Citez intégralement le passage ci-dessous sur 'Youth' et l'Empire britannique autour de 1877, sans y changer un seul mot ni signe.

→ **EXTRAIT ÉTUDIÉ**

──────────

4.3.3 Change of scope : d’un parti à un Empire

Sans doute, nous l’avons dit, le Royaume-Uni de 1897 est-il relativement apaisé, et c’est pourquoi The Nigger of the ‘Narcissus’ peut se préoccuper de questions idéologiques (internes au parti conservateur, ex-Tory), alors que celles-ci ne sont qu’effleurées au début de ‘Youth’ avec ce « lawyer » qui, en tant que « fine crusted Tory » est à la fois un « High Churchman » et une « soul of honour » (Conrad 1898b, p.151).

Mais c’est que ‘Youth’ ne se situe plus en 1897.

Ecrit en 1898, le texte nous renvoie avec insistance « twenty-two years ago » (pp.152 & 153), soit en 1876, l’année même où Victoria est consacrée Empress of India 177 .

En un sens, c’est aussi une année calme. Mais avec le recul, ce calme à « l’intérieur » de l’Empire britannique ne peut que sembler précaire, puisque l’année suivante est une des plus « actives », et parfois des plus troublées, du ministère de Benjamin Disraeli.

C’est en 1877 en effet que celui-ci annexe le Transvaal, en Afrique du Sud.

Mais c’est en 1877 aussi que la Russie déclare la guerre à la « Turquie », c’est-à-dire à l’Empire ottoman, dérangeant en cela bien des rivaux européens, y compris le Royaume-Uni. Cela les dérange tant que le Congrès de Berlin l’année suivante obtiendra des concessions de la part des Russes, notamment sous la pression du premier ministre britannique.

Enfin, le Soudan de 1877 est aussi un sujet de préoccupation outre-Manche. Il faudra un Charles George Gordon pour rassurer la Couronne : c’est lui en effet qui gouvernera le Soudan égyptien de 1877 à 1880.

──────────

→ **DONNÉES DISPONIBLES**

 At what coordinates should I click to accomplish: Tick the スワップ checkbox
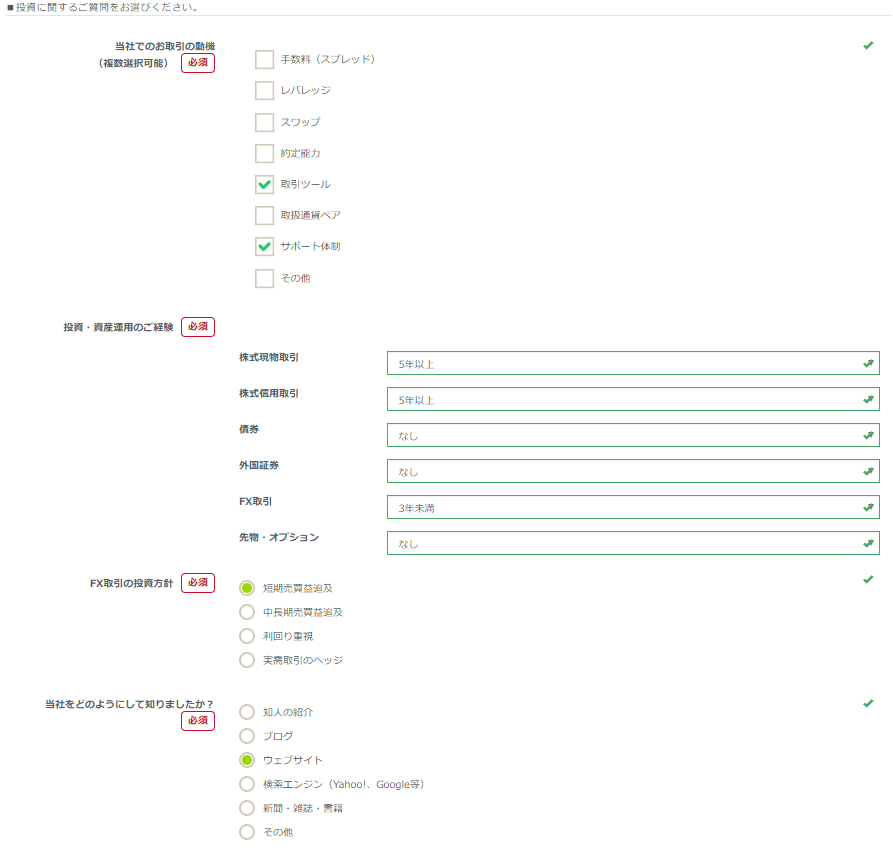264,122
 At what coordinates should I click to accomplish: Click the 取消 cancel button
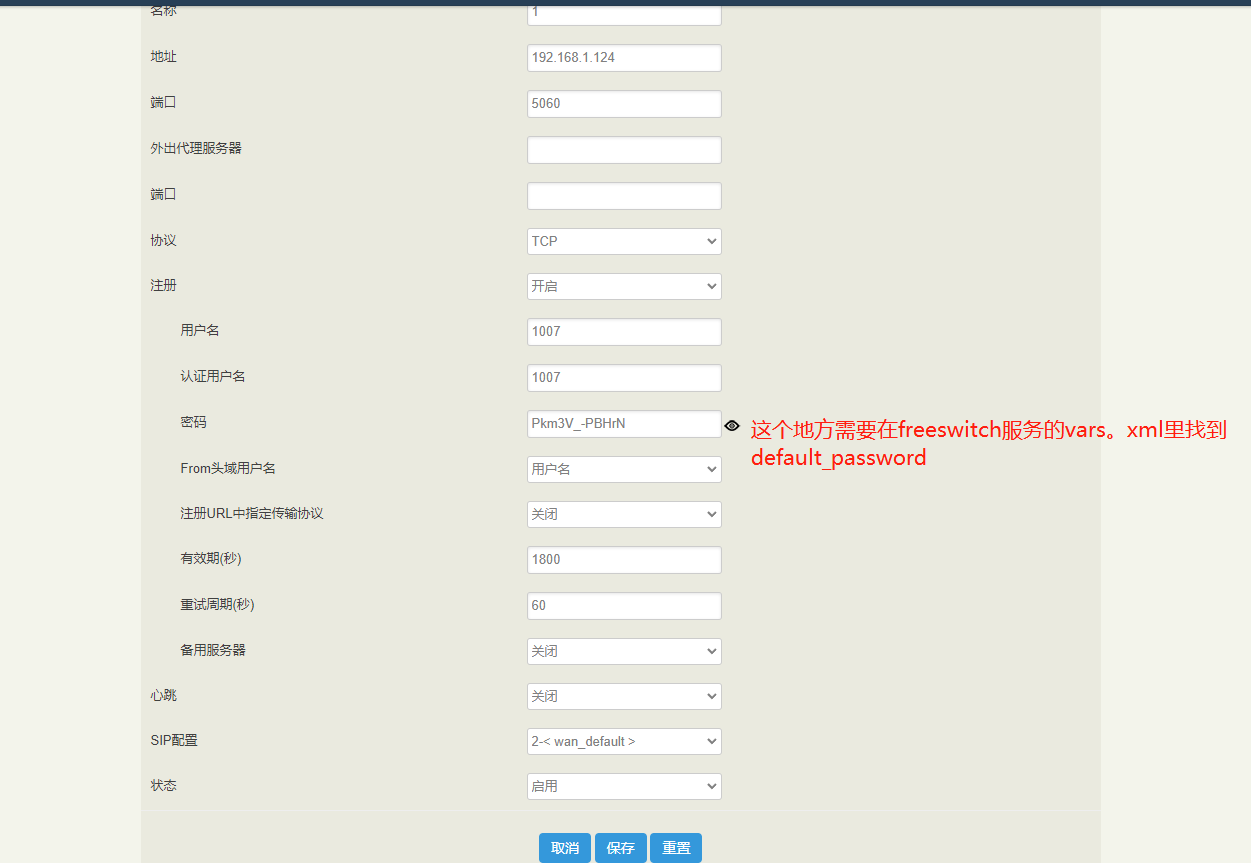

──────────

→ **CORRIGÉ**
4.3.3 Change of scope : d’un parti à un Empire

Sans doute, nous l’avons dit, le Royaume-Uni de 1897 est-il relativement apaisé, et c’est pourquoi The Nigger of the ‘Narcissus’ peut se préoccuper de questions idéologiques (internes au parti conservateur, ex-Tory), alors que celles-ci ne sont qu’effleurées au début de ‘Youth’ avec ce « lawyer » qui, en tant que « fine crusted Tory » est à la fois un « High Churchman » et une « soul of honour » (Conrad 1898b, p.151).

Mais c’est que ‘Youth’ ne se situe plus en 1897.

Ecrit en 1898, le texte nous renvoie avec insistance « twenty-two years ago » (pp.152 & 153), soit en 1876, l’année même où Victoria est consacrée Empress of India 177 .

En un sens, c’est aussi une année calme. Mais avec le recul, ce calme à « l’intérieur » de l’Empire britannique ne peut que sembler précaire, puisque l’année suivante est une des plus « actives », et parfois des plus troublées, du ministère de Benjamin Disraeli.

C’est en 1877 en effet que celui-ci annexe le Transvaal, en Afrique du Sud.

Mais c’est en 1877 aussi que la Russie déclare la guerre à la « Turquie », c’est-à-dire à l’Empire ottoman, dérangeant en cela bien des rivaux européens, y compris le Royaume-Uni. Cela les dérange tant que le Congrès de Berlin l’année suivante obtiendra des concessions de la part des Russes, notamment sous la pression du premier ministre britannique.

Enfin, le Soudan de 1877 est aussi un sujet de préoccupation outre-Manche. Il faudra un Charles George Gordon pour rassurer la Couronne : c’est lui en effet qui gouvernera le Soudan égyptien de 1877 à 1880.